You would think that this would get Jim’s a** kicked. Fortunately, no man who’s ever donned a Stormtrooper uniform has ever actually known
how to fight. So they slink away like a kid caught stealing a candy bar.
However, like Jim, I’m known for taking fictional bits too seriously. Because I’m actually getting pissy when people take the
Phyrexian side.
I know, I know — it’s just a card game. But too much of Magic seems saturated with the kind of eight-year-old power trips that make me
wrinkle my nose in the first place. “Huh huh, Beavis! Look at me, I’m summoning an Angel. A hot Angel. She’ll do whatever I want. And dude, look at her large… stats. Get it? Stats. Those are double-D stats, man!”

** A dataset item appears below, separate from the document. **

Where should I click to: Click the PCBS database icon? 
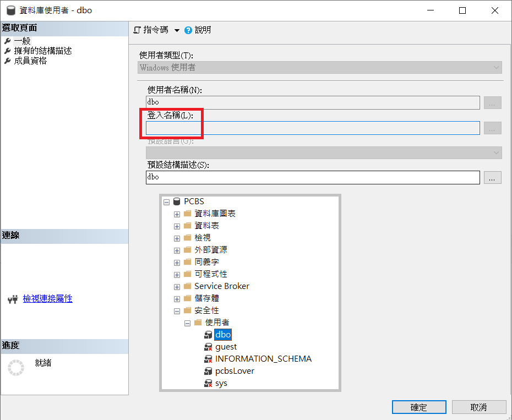click(177, 201)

Geordie Tait already pointed out how overwhelmingly upper class Magic’s user base is, so when
I see people looking at the horrors of Phyrexia and going, “Whoa, I wants some more of that!” all I see are a bunch of nerdy kids
who’ve never had a real fight in their life, never been shot at, never lived in a war zone, going, “My life is so utterly devoid of any
real conflict that I get off on watching simulated death! It’s so cool when innocents suffer. For my next act, I’ll get some
popcorn and watch two pit bulls fight for my amusement.”
It’s a card game
, I tell myself. It doesn’t mean anything. But the hooligans who are shouting, “FUH-REX-YUN!” just because it’s fun to
see the bad guys win strike me as folks who’ve never had to deal with a real bad guy.

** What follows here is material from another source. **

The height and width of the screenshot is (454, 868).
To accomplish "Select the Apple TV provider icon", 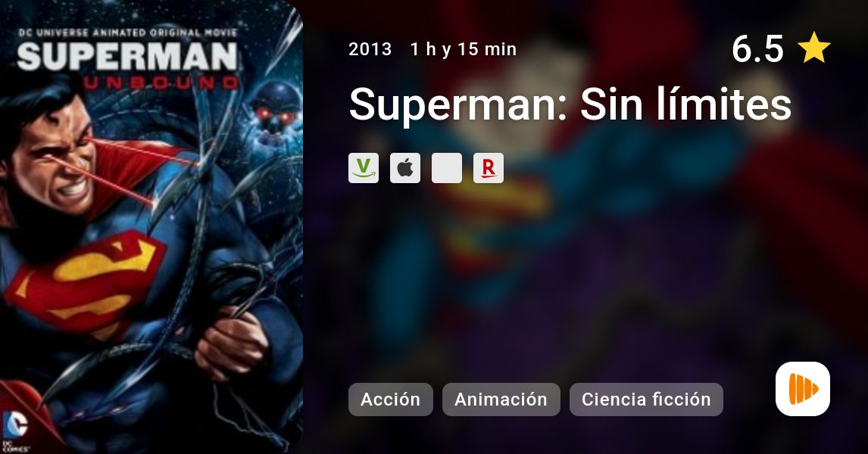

Not that I’m less guilty — I’m just guilty in the past. When I was a young, upper-class, white-bread kid, I had my subscription
to Fangoria, and I watched movies about serial killers because that kind of power was awesome, and I read every book about murderers and death-dealers
because hey, I had to do something between playing rounds of Nintendo and attending my very expensive private college.
Thing is, eventually, I watched a movie called Henry, Portrait of a Serial Killer. And Henry kind of turned my life around on that, because Henry, Portrait of a Serial Killer has one fine distinction that made me realize something about every other serial killer movie:
Henry is told from the perspective of the victims.

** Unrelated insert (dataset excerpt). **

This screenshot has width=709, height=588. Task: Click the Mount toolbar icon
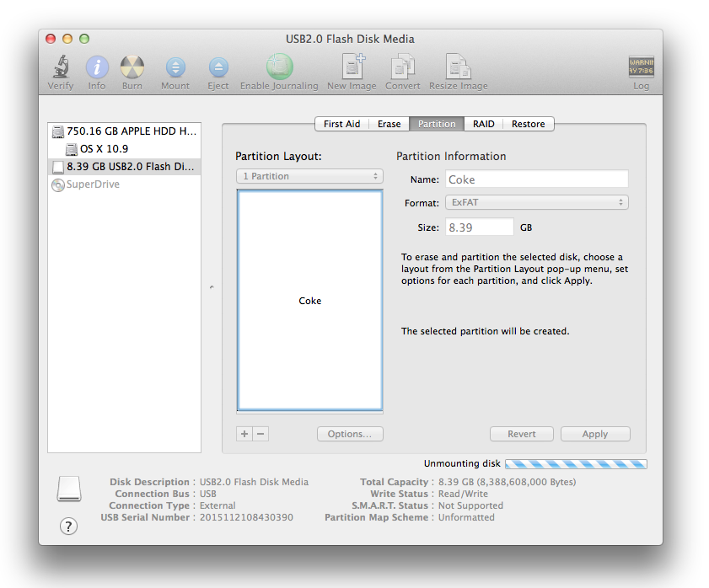pos(175,68)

If you think about slasher flicks, whose viewpoint are you seeing things through? Well, you get the frontal shot of the hatchet going into the
chick’s head — so guess what? That means you’re wielding the knife. Horror films are supposed to be about horror, but so much of
what drives that quote-unquote “horror” is that adolescent power trip where here are these deeply flawed people you’re not supposed
to like a whole bunch, and someone comes along and slaughters all of them one by one until the pure one is left. And she gets away. But in the
meantime, there you are in the killer’s shoes, feeling that thrill of knowing they’re dying because secretly you wanted ‘em to.
That’s not every movie… But it’s most of the summer slasher-thrillers.
Henry is told from the perspective of the victims.
Henry is shot not from the perspective of power, but of the poor bastard who’s tied up, helpless, watching two thugs brutalize his wife and kid,
with no jump-cut to let you condense it, no fancy film work to let you pretend it’s art, just long shots of people slowly being turned to meat.
And it’s not fun. It’s traumatizing.
Kind of, you know, like it is in real life.
So ever since then, I’ve looked down a little on the people who treat trauma as a synonym for good times. I’m not opposed to murder and
killing as a method of driving stories — hell, check all the stories I’ve gotten published recently, and you’ll find a mass-murdering scientist, a self-murderous boyfriend, an abusive father who drives an alien to suicide,
a man who kills his son, a man who kills his best friend, and a guy who kills the current hope of civilization. Lotta death, there.
Thing is, I don’t treat it lightly. Even a fictional character deserves to be more than a faceless—Â
—well, a faceless Stormtrooper. Even a fictional land deserves to be more than just chewed up for our entertainment.
So you’re a Phyrexian fan? Fine. I said I look down on you a little—not a lot—in the sense that you might look down on the guy who
brings the Kiki-Jiki, Mirror Breaker combo deck to the Commander table, or the griefer who always wants to play the Stasis deck. They’re not evil
people. In fact, they probably have other wonderful qualities. But somewhere within, they’re a little not cool inside, and while you might like to be more casual about such things, you can’t ignore it.
So. With all that, you can understand that I want Mirran to win. Yet I am going to play Phyrexian at the Prerelease.
Because hot damn, I want to open a Blightsteel Colossus.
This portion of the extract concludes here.